■ Raw data ■
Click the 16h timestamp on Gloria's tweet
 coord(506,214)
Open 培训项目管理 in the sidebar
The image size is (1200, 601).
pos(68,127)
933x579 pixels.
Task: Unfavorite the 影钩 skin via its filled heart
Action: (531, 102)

■ Exercise instructions ■
Output all of the records above again, line for line and unchanged.

■ Correct answer ■
Click the 16h timestamp on Gloria's tweet
 coord(506,214)
Open 培训项目管理 in the sidebar
The image size is (1200, 601).
pos(68,127)
933x579 pixels.
Task: Unfavorite the 影钩 skin via its filled heart
Action: (531, 102)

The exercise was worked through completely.